Another aspect of Permaculture, which sets it apart from many other agriculture-based systems, is that it is based upon a set of ethics. Ethics are generally a set of rules, codes, or guidelines which help to govern our moral behavior. The ethics of Permaculture are only three in number—Earth Care, People Care, and Fair Share—yet, despite the simplicity embraced within this set of moral codes, it is astonishing how absent they remain within many of today’s approaches to agriculture, economics, environment, social interactions, and governance.
Permaculture ethics—Earth Care, People Care, Fair Share—help to guide us in our pursuit of truth, justice, and virtue.

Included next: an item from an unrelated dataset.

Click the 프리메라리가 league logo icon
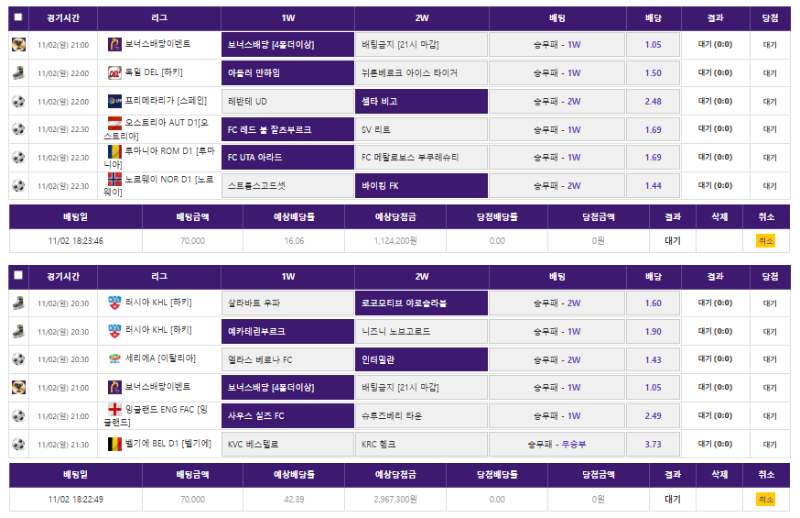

If the systems that we are creating for sustaining our lives and livelihoods are not caring for the earth, if they are not caring for people, and if they are not designed to share resources equitably or return surplus back into the system, then it’s not Permaculture and it’s certainly not sustainable.
Lately, humans don’t seem to be doing very well in any of these three areas. As our harmful practices have spun out of control we have begun to see a great deal of thinking that just doesn’t make any sense at all. Ethics should be instilled in people from an early age. It starts in our homes, our schools, and our communities. If we do our job properly, the ethics will stay with us the rest of our lives and become an integral part of everything we do.

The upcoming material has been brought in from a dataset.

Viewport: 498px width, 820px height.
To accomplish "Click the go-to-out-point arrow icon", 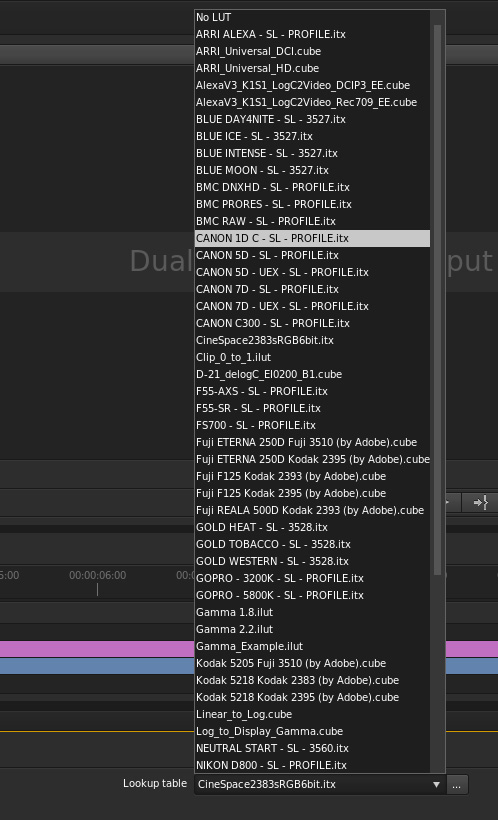I will (480, 503).
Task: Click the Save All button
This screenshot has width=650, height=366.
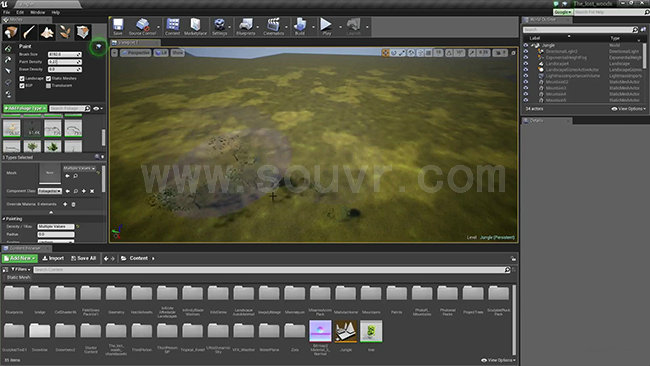Action: pyautogui.click(x=84, y=258)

Again, we need to ask ourselves how well we’ve been doing in this area. The picture below is a poster which was being sold in a local shop in Malawi. It represents the exact opposite of earth care, people care, and fair share…and somebody actually took time and money to market this towards babies.
Back in the late 1990’s, we came across a manual entitled Teaching Conservation in Developing Nations. In the forward of this manual there was a quote which we continue to use to this day whenever teaching a course on Permaculture or Agroecology. It reads:
“People will not preserve and protect a natural environment which they do not understand or respect. When people learn about the relationship of all forms of life to each other and to the earth, they begin to have a responsible attitude toward natural resources and their wise use.”
As Pope Francis pointed out in his Encyclical on Climate Change, “We need to strengthen the conviction that we are one single family. There are no frontiers or barriers, political or social, behind which we can hide, still less is there room for the globalization of indifference.” We don’t need to go to a church or mosque or temple to assume an ethical or moral responsibility towards preserving and protecting our environment, we just need to have an understanding and a respect of the internal workings of that environment. In other words, we need to find a bit of ‘truth.’
In Ralph Waldo Emerson’s essay on Nature, he wrote that: “The moral difference of nature upon every individual is that amount of truth which it illustrates to him.” And, in the same essay, he stated that: “A life in harmony with Nature, the love of truth and of virtue, will purge the eyes to understand her text. By degrees we may come to know the primitive sense of the permanent objects of nature, so that the world shall be to us an open book, and every form significant of its hidden life and final cause.”